The location of the discard/repeat segments is dependent principally upon the desired time-scale factor and also the duration of the segment that can be discarded/repeated. For speech, Portnoff (1981) notes that the length of each discarded/repeated segment should be longer than one pitch period (typically 4 to 20 ms) but shorter than the length of a phoneme (approximately 40 ms); these values have also been found to produce good results for music. If the duration of every segment discarded/repeated was the same, for example 10 ms, the time-scaling procedure would be very straightforward; to time-scale expand by 25 per cent, one 10 ms segment would be repeated every 40 ms; to time-scale compress by 10 per cent, one 10 ms segment would be discarded every 100 ms. In practice, since the duration of the segment being discarded or repeated must vary with the local pitch period, a slightly more complicated procedure is employed. The exact method used varies from algorithm to algorithm but all effectively keep track of the duration of the previous segment which has been discarded/repeated. If, for example, a large segment (say 16 ms) has been discarded in a particular iteration of the algorithm, then the largest segment that could be discarded in the next iteration could be forced to a time window of 4 ms, thereby ensuring that the overall time-scaling is preserved at a global level, with small variations in time-scale duration at a local level not being generally perceived to be objectionable.

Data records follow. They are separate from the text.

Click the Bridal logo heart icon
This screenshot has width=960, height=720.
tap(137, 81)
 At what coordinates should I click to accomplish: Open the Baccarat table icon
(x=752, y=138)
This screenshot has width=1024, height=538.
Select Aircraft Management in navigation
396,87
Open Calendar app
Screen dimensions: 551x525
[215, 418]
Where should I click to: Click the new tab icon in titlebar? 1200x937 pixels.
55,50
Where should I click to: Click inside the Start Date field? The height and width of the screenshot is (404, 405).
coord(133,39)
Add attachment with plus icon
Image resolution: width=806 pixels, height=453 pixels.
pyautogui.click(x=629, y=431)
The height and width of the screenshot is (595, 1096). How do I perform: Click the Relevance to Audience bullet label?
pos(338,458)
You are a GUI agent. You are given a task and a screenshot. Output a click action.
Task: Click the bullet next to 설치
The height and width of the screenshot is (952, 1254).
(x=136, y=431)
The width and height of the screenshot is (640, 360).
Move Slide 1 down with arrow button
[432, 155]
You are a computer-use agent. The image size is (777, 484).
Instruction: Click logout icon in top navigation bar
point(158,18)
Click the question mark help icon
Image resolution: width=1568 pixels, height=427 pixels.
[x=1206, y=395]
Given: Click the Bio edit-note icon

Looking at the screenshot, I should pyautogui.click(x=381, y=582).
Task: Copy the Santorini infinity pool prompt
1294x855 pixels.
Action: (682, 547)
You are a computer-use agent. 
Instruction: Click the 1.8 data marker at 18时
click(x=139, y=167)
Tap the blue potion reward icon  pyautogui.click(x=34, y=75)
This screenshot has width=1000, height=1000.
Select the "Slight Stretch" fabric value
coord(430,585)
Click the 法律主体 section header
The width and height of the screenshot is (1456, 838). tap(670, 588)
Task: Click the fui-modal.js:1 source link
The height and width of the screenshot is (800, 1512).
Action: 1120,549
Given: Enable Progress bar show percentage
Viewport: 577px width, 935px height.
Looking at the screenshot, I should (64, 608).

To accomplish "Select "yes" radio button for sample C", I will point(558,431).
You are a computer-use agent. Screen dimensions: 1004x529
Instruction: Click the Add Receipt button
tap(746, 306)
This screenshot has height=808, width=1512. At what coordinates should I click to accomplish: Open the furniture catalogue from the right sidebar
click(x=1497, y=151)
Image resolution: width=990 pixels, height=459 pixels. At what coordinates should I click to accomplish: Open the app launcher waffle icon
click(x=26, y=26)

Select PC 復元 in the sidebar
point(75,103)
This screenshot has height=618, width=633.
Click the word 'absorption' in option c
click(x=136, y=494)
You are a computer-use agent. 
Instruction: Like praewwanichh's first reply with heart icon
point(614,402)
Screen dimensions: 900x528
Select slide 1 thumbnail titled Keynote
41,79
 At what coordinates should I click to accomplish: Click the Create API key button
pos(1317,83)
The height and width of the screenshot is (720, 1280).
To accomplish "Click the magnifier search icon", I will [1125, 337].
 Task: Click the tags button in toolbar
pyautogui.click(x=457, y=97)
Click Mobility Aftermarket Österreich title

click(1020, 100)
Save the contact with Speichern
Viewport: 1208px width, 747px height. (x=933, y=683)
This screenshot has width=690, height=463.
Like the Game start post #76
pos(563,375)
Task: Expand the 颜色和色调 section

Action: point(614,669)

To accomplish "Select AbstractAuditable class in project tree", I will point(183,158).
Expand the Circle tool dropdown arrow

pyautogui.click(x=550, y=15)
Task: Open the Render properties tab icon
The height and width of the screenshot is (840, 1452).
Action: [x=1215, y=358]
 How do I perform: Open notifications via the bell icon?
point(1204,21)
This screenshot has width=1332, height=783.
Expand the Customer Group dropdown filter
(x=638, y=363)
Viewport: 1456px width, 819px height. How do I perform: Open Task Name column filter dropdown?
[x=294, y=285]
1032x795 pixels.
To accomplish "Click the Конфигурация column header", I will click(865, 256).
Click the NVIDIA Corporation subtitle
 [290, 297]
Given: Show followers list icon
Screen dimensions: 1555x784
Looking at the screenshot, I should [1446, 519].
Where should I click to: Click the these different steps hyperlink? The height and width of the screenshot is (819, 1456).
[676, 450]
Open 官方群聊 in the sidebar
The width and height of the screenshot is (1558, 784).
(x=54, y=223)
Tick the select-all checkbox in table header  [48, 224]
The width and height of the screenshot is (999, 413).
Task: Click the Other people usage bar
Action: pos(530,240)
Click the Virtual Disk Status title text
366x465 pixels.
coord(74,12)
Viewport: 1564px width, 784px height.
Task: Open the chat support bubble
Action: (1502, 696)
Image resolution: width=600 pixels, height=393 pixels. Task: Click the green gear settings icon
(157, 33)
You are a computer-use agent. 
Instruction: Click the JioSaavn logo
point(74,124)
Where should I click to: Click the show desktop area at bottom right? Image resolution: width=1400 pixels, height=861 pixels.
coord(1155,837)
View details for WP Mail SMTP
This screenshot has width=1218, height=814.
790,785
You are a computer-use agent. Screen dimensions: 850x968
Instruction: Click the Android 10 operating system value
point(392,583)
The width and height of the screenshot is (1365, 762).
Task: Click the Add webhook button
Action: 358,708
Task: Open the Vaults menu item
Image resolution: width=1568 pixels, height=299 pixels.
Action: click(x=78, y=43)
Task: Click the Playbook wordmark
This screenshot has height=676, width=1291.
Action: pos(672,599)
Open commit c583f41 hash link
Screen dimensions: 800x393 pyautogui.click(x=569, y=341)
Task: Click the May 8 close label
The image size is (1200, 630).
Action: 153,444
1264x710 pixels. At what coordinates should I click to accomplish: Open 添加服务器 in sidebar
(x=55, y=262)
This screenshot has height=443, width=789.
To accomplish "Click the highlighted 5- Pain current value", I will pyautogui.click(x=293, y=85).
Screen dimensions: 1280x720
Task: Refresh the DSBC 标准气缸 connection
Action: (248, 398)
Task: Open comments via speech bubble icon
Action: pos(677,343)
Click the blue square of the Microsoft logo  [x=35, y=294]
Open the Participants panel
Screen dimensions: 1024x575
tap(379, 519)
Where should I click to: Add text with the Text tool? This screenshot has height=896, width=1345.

The procedure outlined in the previous paragraph works well for signals that do not contain strong transient components, and is also extremely efficient in terms of computational demands. Additional care is required when transients, such as drum sounds, occur. The reason for this special treatment of transients is that, by definition, they exist for very short periods of time, i.e. less than 5 ms. If a transient segment has been discarded or repeated the result is extremely objectionable: consider the effect of removing the start of a snare drum – it would no longer sound like a snare. For this reason, time-scaling algorithms typically include a transient detection component that ensures that this problem does not arise.